I rischi che un giorno Loach inquadrerà fotografando la condizione lavorativa dei suoi diseredati, sono in Poor Cow già quelli di una donna a cui è chiesto di vivere nella menzogna, come una pre-condizione per affrontare l’ambiente in cui si è ladri o “piegati”, cioè corrotti – secondo la definizione che esce anche dalle parole dell’autoritario Tom a cui non è peraltro difficile credere.
Joy, mentre sente di voler vivere la sua vita con entusiasmo, concedendosi il lusso di qualche piccolo piacere, si ritrova sovente a doversi adattare, e trascorre la sua esistenza sognando il ritorno dei bei momenti vissuti con Dave, al quale continuerà a scrivere lettere per rassicurarlo (e rassicurare se stessa) circa la sua intenzione di aspettarlo durante i dodici anni della reclusione. Nel frattempo Joy porta a casa individui privi di alcuni fascino che le fanno regali ai quali lei non sa sottrarsi, ma che anzi apprezza, così come non si nasconde agli sguardi dei fotografi eccitati che ne fanno oggetto dei loro scatti mentre si sollazzano senza voler dare una vera chance professionale alla ragazza.

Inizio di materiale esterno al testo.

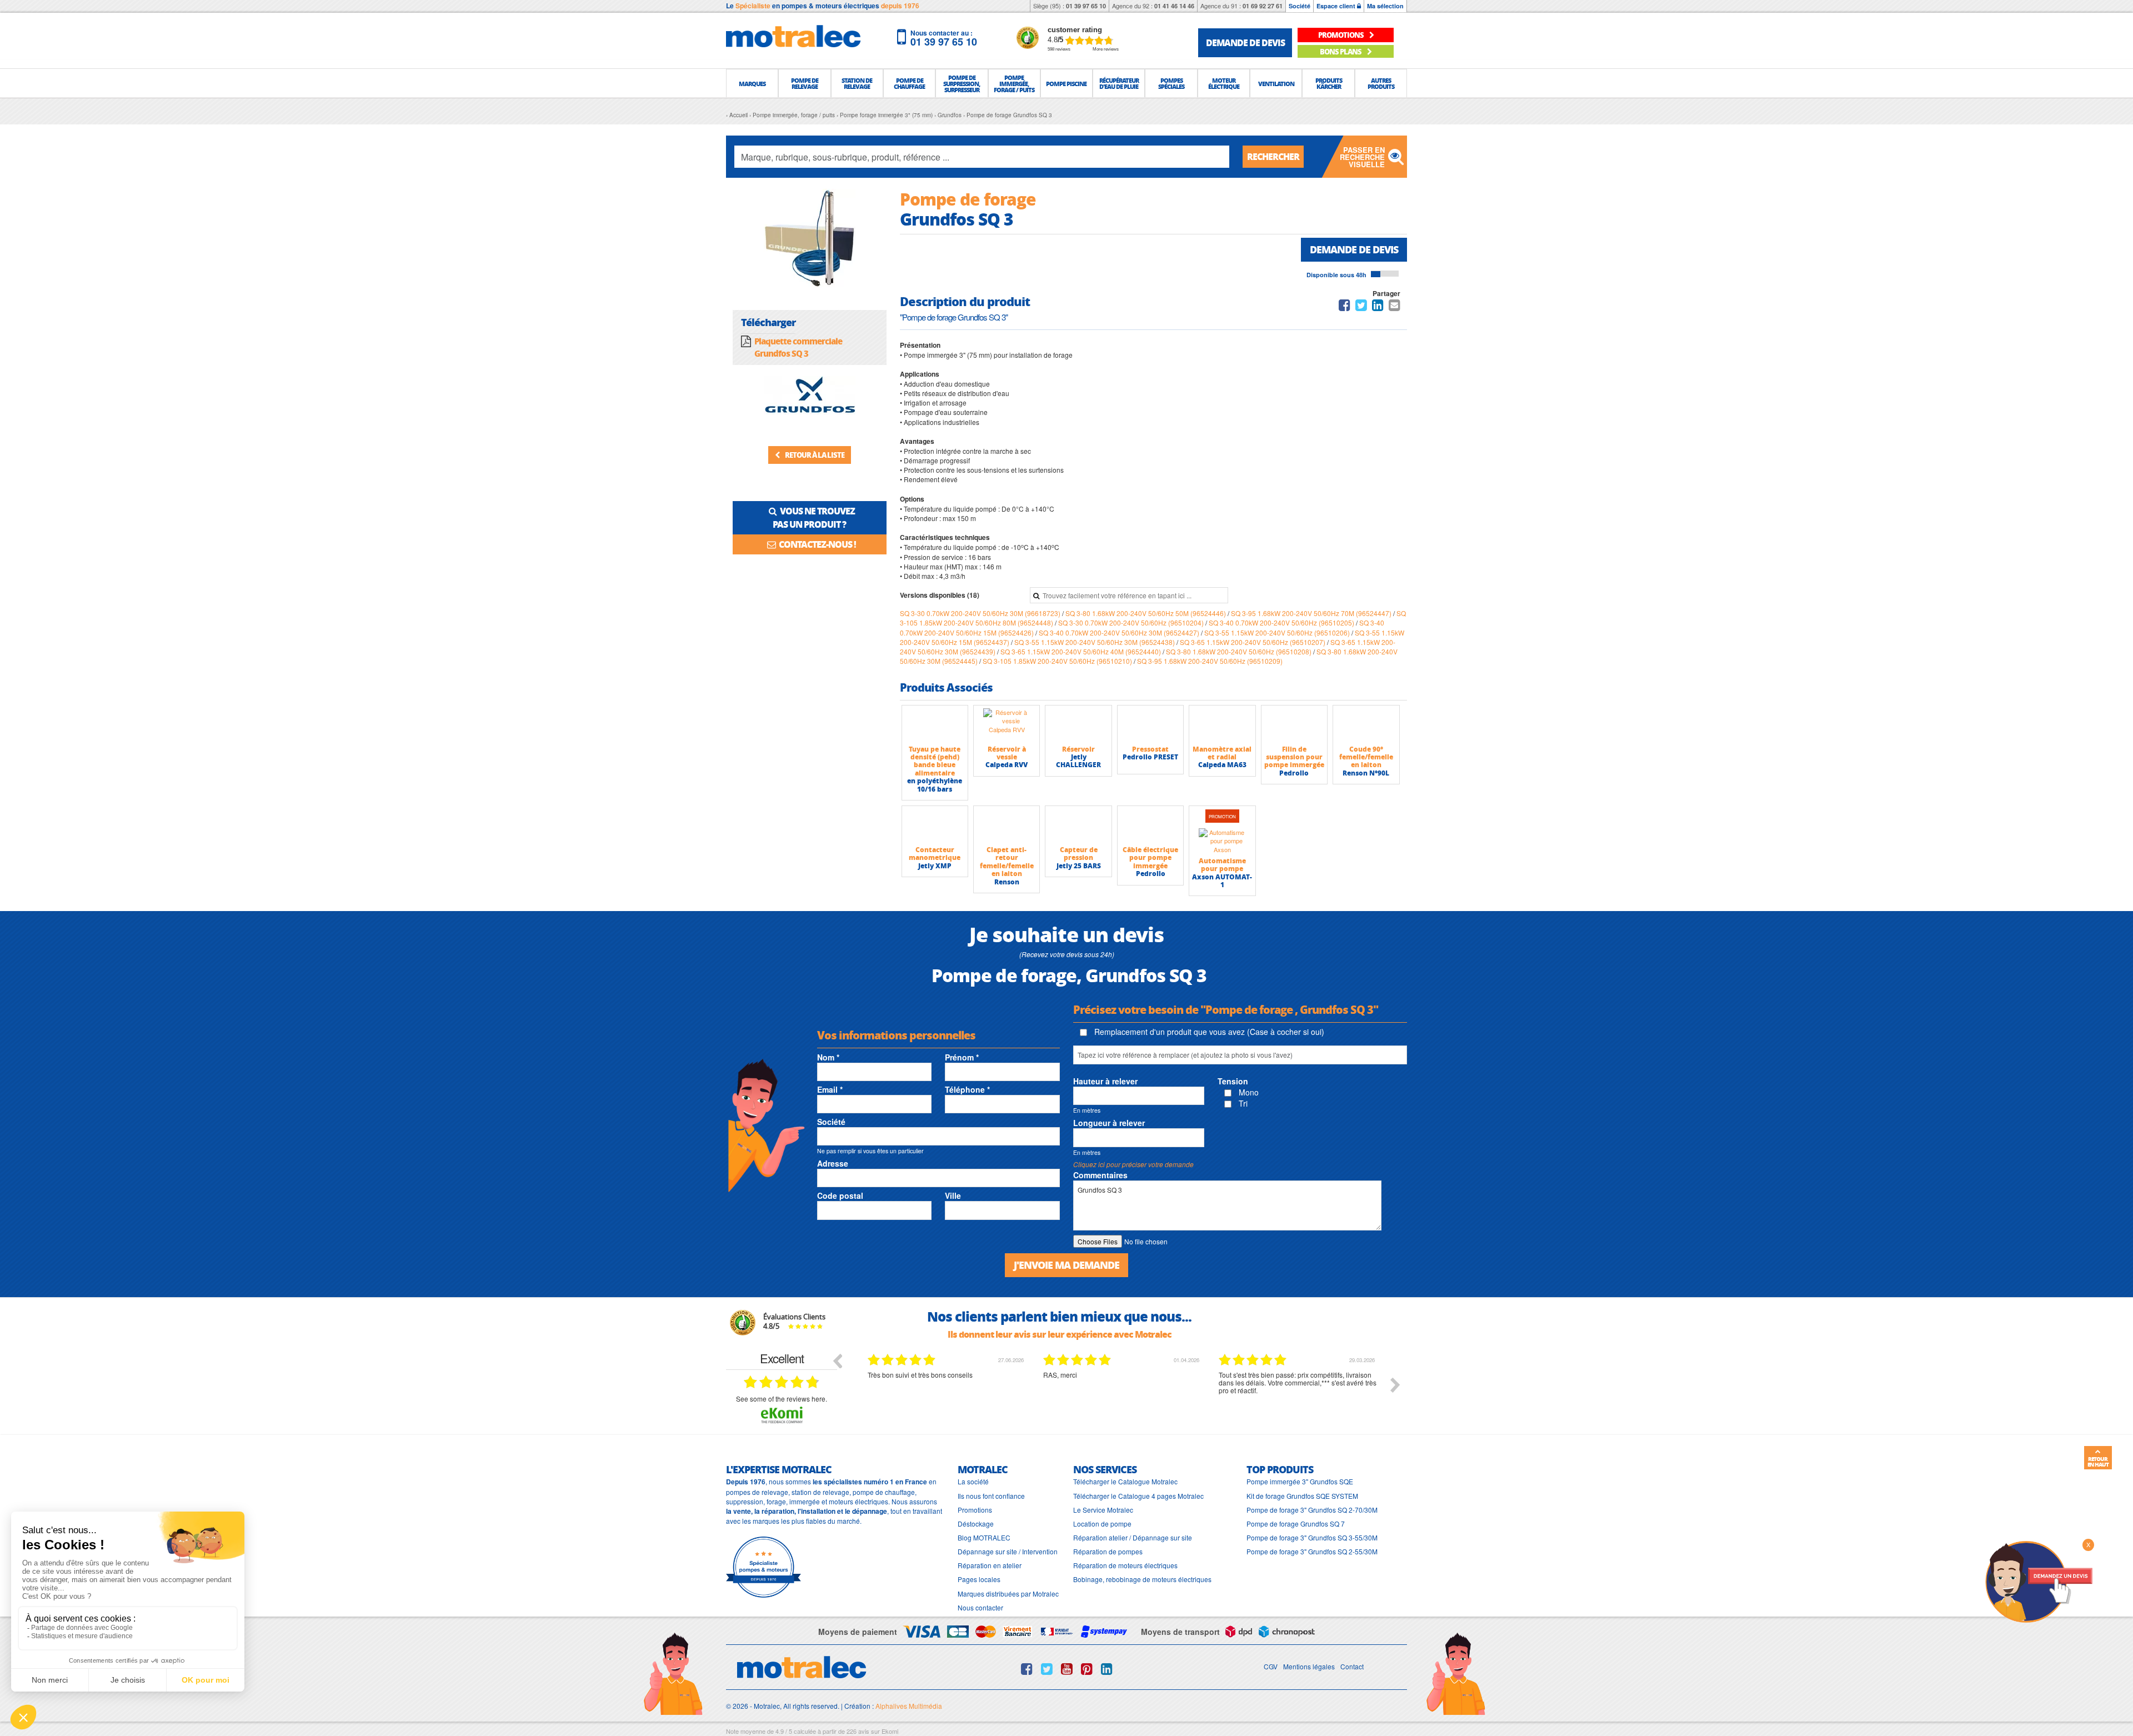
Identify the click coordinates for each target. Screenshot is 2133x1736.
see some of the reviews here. (781, 1398)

Joy è la natura in gabbia, circondata dal degrado morale che le consuetudini sociali e le norme borghesi suggellano alimentando un solco tra le classi sociali.
Più volte nel racconto cinematografico la sua figura di giovane ragazza desiderante restituisce a Joy aspetti di radiosità: la donna sembra un fiore in un universo di meschini, con la miseria quale condizione in cui sono ricacciate le persone deprivate di sostegno e assistenza. L’umore instabile e la sensibilità al richiamo del maschio sono aspetti che suggeriscono l’istintiva adesione alla vita di un temperamento nonostante tutto vulcanico, che si innamora di due rapinatori e non si nega a tanti altri uomini, consapevole di dover rendere un po’ eccitante la vita e incline alla gioiosità, perché tutto intorno la vorrebbe una pecora o una figura condannata al silenzio tra le quattro pareti. Le sue insicurezze le impediscono di restare a lungo da sola, e ciononostante, nella genuina attitudine di Joy di riuscire ad andare incontro agli eventi Loach trova materiale interessante e vitale per il suo cinema; il cineasta adotta aspetti di commedia che sono sottilmente in grado di coinvolgere lo spettatore nelle disavventure di Joy e coniugarsi con i toni della speranza che la ragazza purtuttavia sperimenta. Joy infatti evita di crogiolarsi nella tristezza, sceglie di vivere senza vergogna una vita libera, e quando Tom si ripresenterà al ritorno dalla prigione, non riuscirà a sostenere il suo proposito di separarsi definitivamente da lui e mandarlo via, accoglierà l’uomo per finire a riconoscere che la vita con Dave era stata meravigliosa e potrà forse tornare di nuovo se tutto volgerà per il meglio.